YOUR OBJECTIVE: Search the material below for "field" and copy every line where it occurs.

SOURCE MATERIAL:
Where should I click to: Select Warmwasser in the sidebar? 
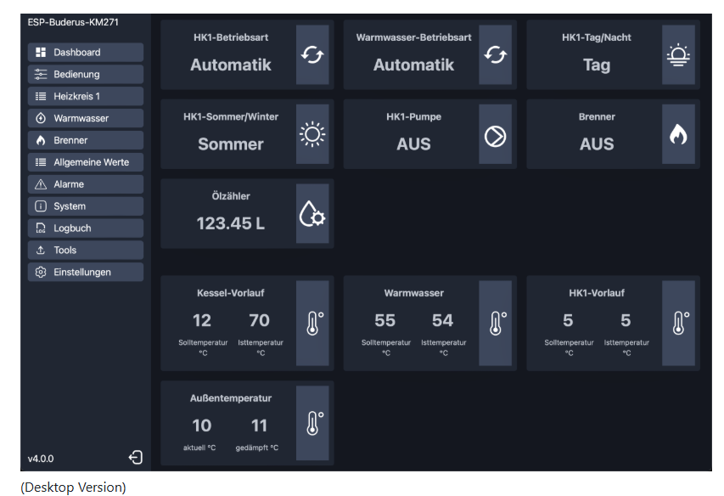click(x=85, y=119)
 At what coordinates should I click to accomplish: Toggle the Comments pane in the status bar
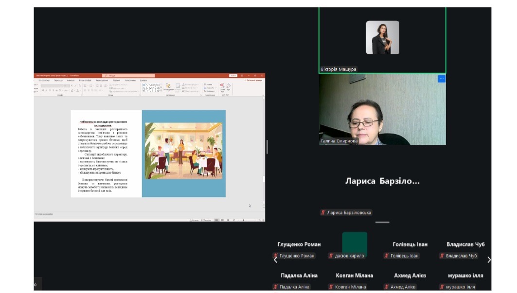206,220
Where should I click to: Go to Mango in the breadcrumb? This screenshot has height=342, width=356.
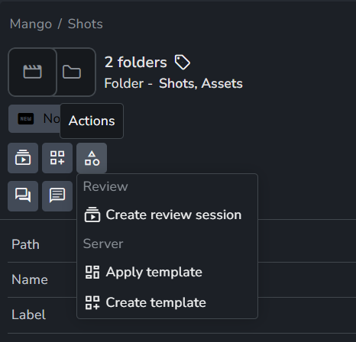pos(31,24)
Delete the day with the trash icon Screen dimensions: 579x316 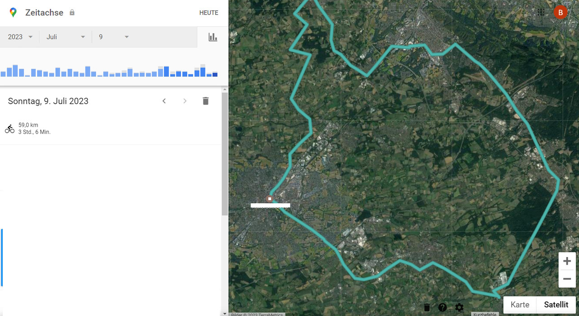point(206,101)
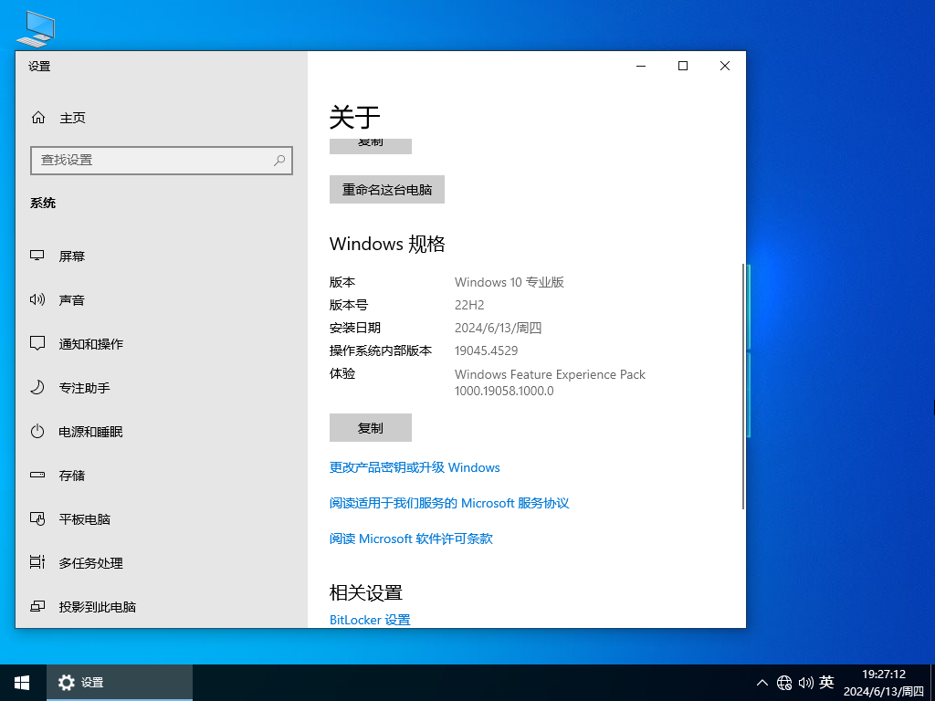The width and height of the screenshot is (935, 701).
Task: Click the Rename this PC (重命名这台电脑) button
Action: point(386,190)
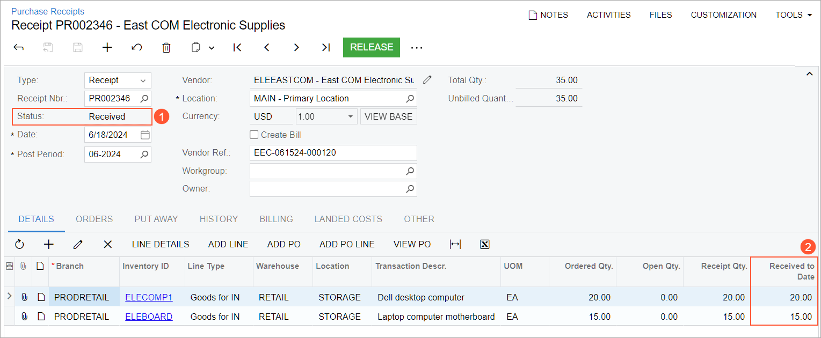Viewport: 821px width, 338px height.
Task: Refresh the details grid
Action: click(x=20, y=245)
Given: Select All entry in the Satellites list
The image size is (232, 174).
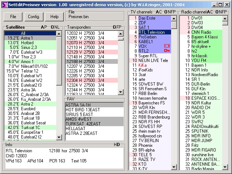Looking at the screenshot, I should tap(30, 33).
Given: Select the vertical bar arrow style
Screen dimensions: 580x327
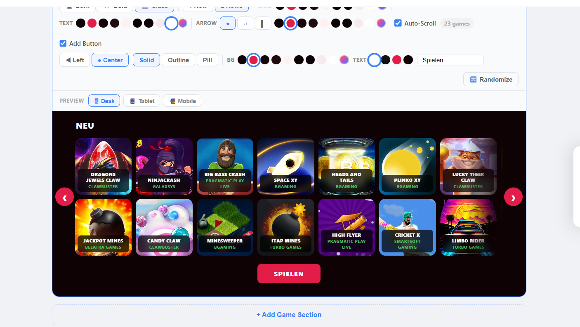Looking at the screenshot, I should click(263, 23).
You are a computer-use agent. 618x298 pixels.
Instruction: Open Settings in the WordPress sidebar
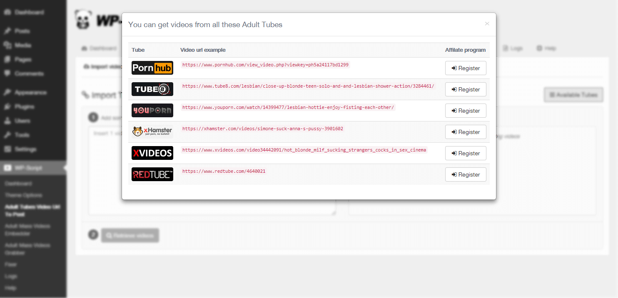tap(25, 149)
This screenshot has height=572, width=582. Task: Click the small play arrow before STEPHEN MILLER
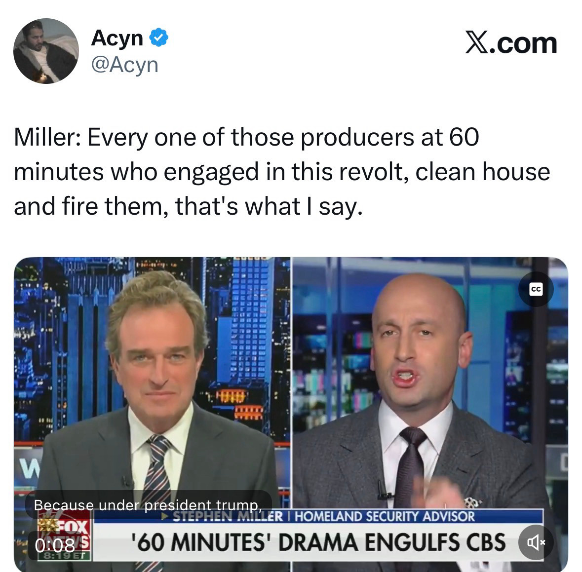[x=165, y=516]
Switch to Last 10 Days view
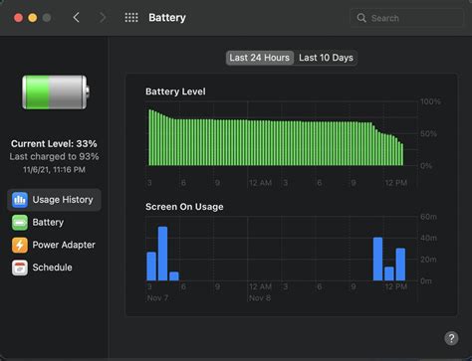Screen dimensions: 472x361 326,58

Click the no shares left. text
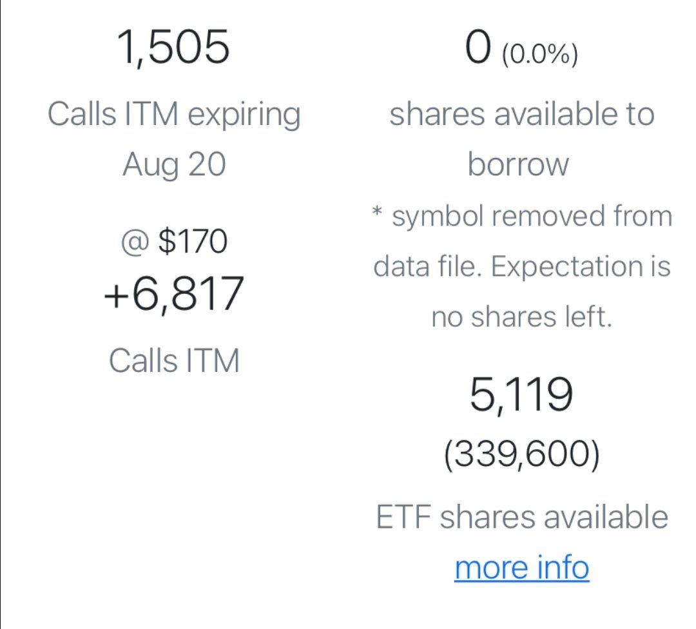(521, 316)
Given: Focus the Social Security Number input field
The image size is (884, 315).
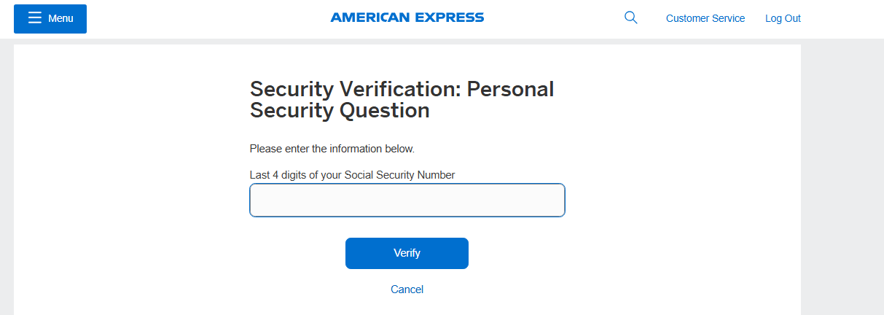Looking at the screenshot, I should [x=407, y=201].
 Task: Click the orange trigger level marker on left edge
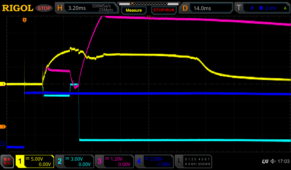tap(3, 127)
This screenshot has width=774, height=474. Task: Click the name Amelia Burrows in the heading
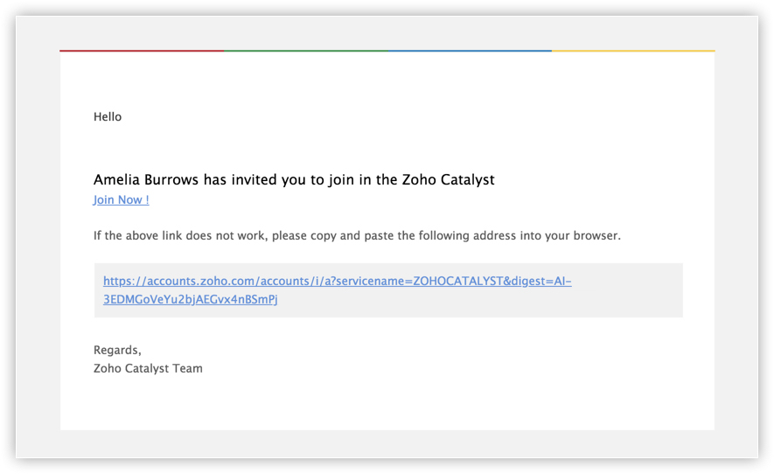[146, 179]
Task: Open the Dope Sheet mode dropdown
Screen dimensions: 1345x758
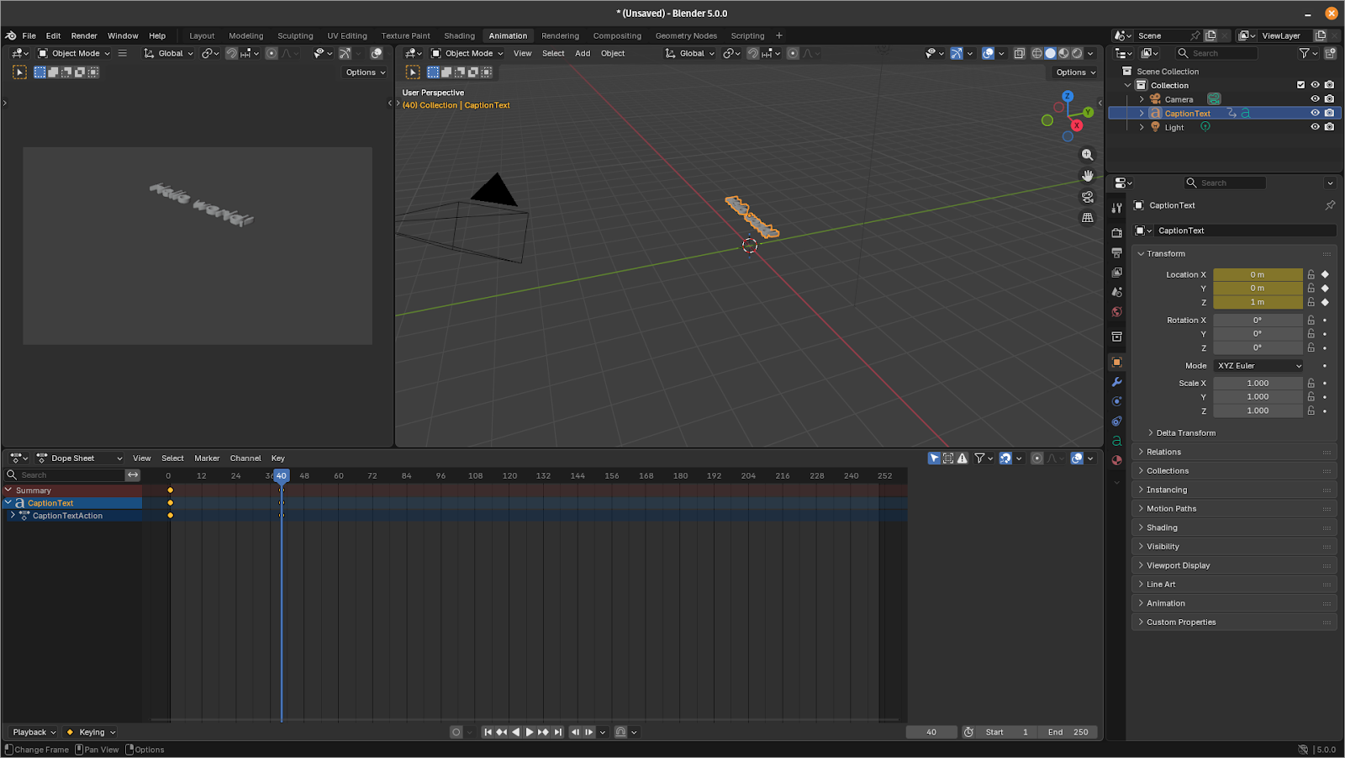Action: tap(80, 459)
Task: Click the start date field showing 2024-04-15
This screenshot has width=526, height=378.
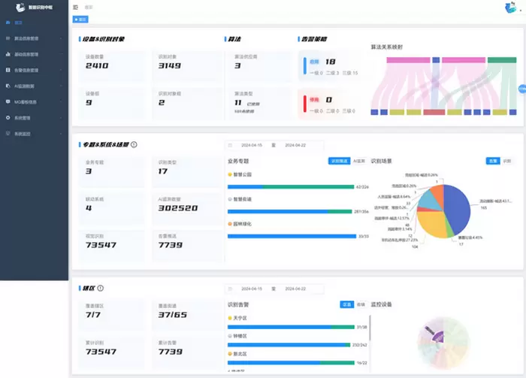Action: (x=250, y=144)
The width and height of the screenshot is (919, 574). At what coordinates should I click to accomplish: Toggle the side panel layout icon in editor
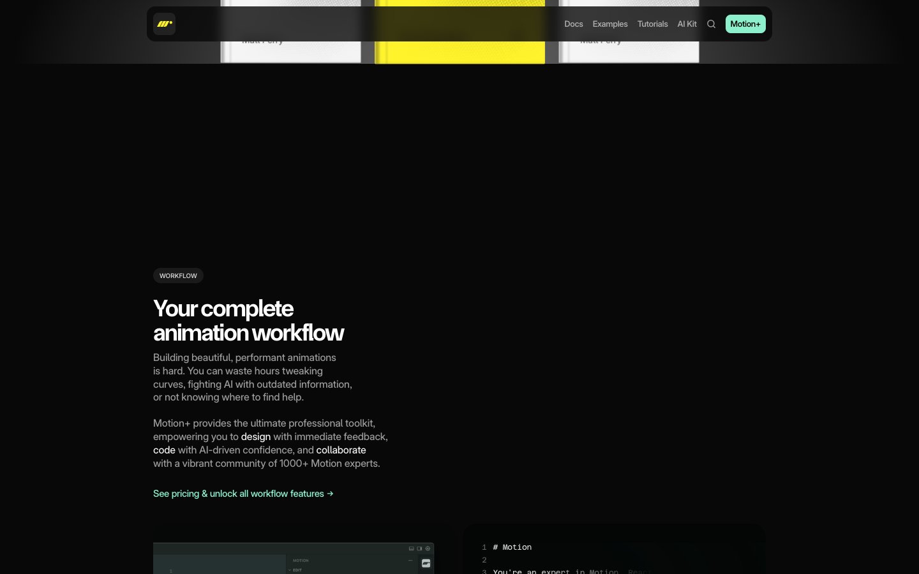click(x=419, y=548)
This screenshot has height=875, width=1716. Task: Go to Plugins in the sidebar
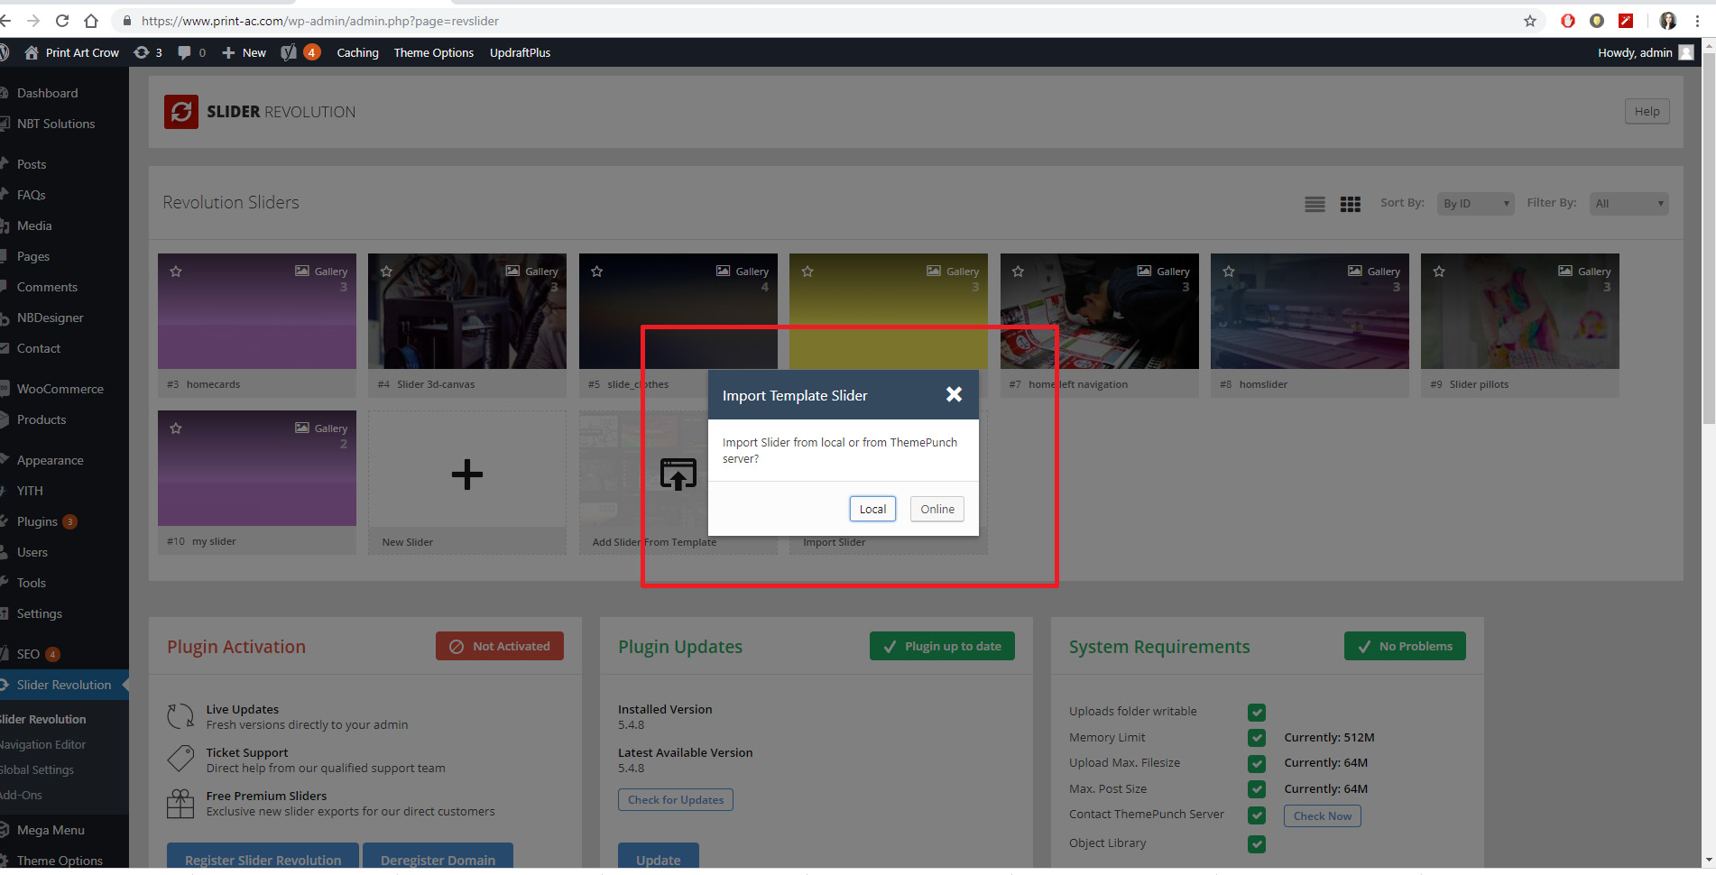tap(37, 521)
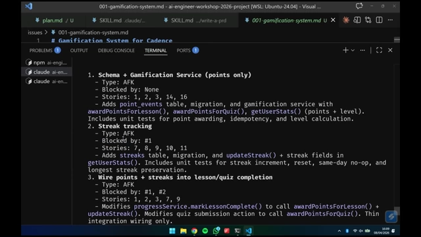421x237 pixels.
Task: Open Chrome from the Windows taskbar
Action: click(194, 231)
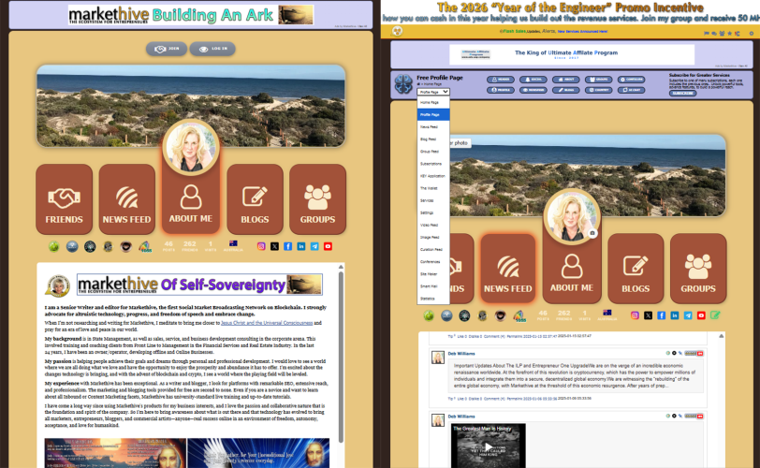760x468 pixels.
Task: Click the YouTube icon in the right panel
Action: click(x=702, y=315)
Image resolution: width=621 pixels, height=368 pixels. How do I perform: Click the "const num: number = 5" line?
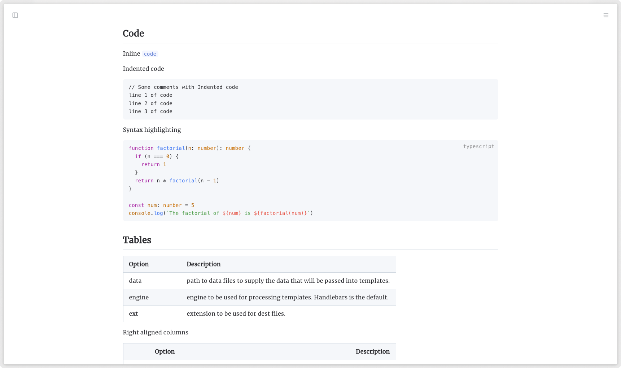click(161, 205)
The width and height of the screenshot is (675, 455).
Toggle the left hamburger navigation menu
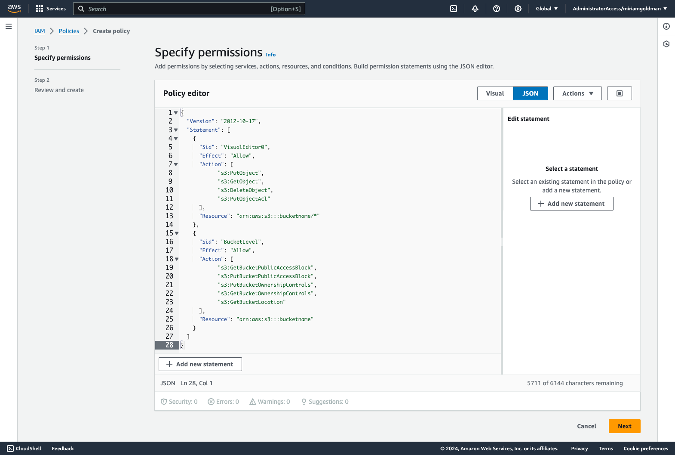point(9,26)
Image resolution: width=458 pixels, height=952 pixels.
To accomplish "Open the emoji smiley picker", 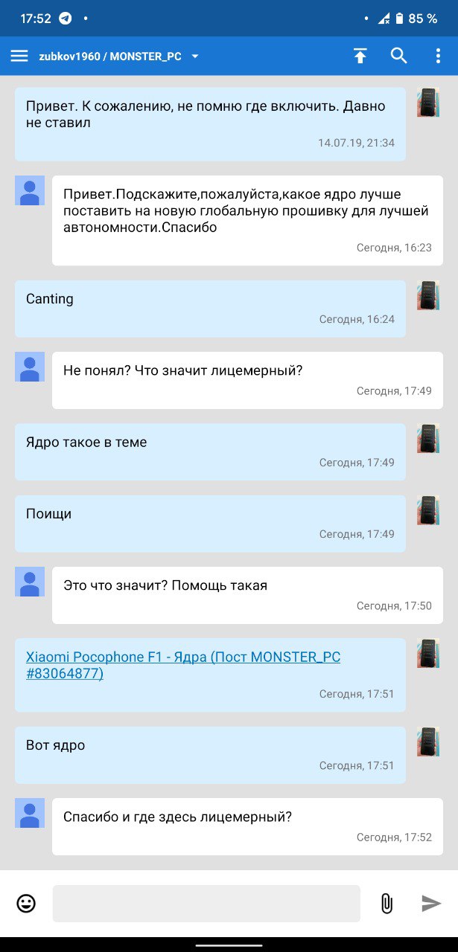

FINISHED TASK:
Given: Focus the Social Security Number input field
Task: Click the start date field showing 2024-04-15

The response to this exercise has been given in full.